Отношение иллюстраций к тексту

We use cookies. Read the Privacy and Cookie Policy

Чтобы поверить в правду литературных образов, еще более приблизить произведение к читателю и не исказить при этом замысел автора, художнику необходимо прочувствовать его, выразить свое отношение к содержанию. Имея в виду такой характер творческой работы, К. С. Станиславский говорил, что для создания роли актеру необходимо пережить ее. Точно так же и художнику-иллюстратору недостаточно только умом понять иллюстрируемое произведение, а необходимо вжиться в него.

«Целыми месяцами длится жизнь в духовной атмосфере произведения, которым вы заняты. Если эта атмосфера мрачная, у вас портится характер. С утра до вечера идет внутренняя работа возникновения и смены образов. Вы десятки раз возвращаетесь к тексту и порою от такого пристального чтения рушатся писательские репутации! От чтения „вдоль и поперек" в произведении обнаруживаются черты, бывшие дотоле скрытыми»[12],— так рассказывает художник Н. В. Кузьмин о своей работе иллюстратора.

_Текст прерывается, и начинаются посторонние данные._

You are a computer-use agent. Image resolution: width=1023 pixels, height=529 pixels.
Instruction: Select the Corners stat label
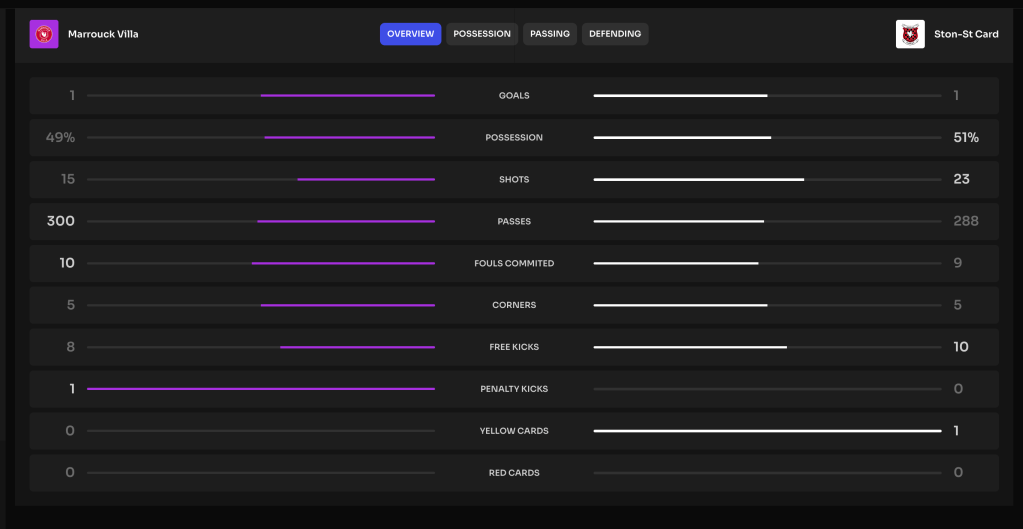[514, 306]
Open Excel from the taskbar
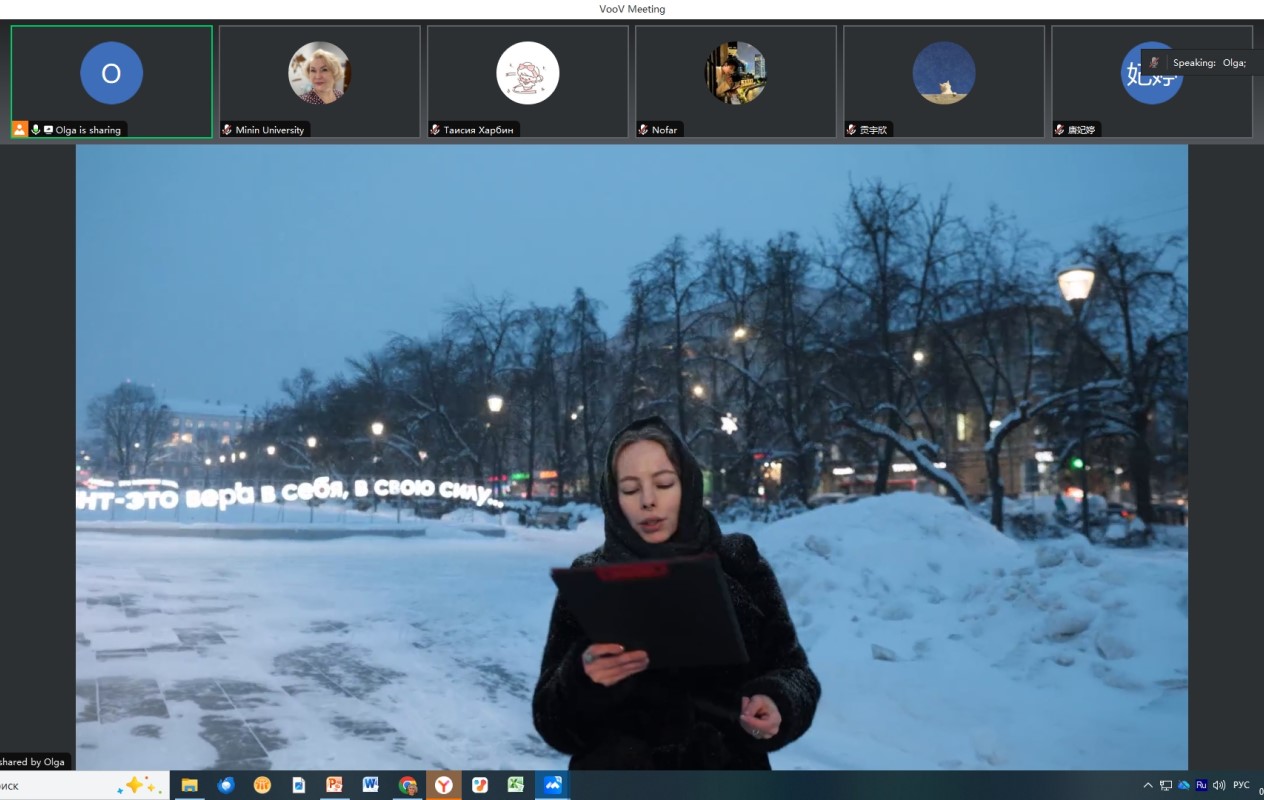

И чем глубже погрузится художник в созданный писателем мир образов, чем полнее раскроет он идейный смысл произведения, тем ярче и убедительнее будут его иллюстрации, тем крепче окажется их связь с произведением. При таком отношении художника к своей задаче создаются иллюстрации, действительно конгениальные литературному произведению, появляются рисунки, которые для многих поколений читателей неразрывно слились с ним. Так произошло, например, с иллюстрациями Врубеля к «Демону», Бенуа — к «Медному всаднику», Лансере — к «Хаджи-Мурату», Добужинского — к «Белым ночам» (мы назвали только иллюстрации, выдержавшие испытание временем).

Конгениальность предполагает и стилевое единство (если понимать стиль как не только историко-эстетическую, но и мировоззренческую категорию) литературного Произведения и иллюстраций. Так понимаемое стилевое единство надо отличать от стилизации, т. е. внесения в иллюстрацию внешних декоративных примет другой эпохи или другого национального быта. Стилизация, хотя и бывает эффектна, все же остается поверхностной, недостаточно глубокой.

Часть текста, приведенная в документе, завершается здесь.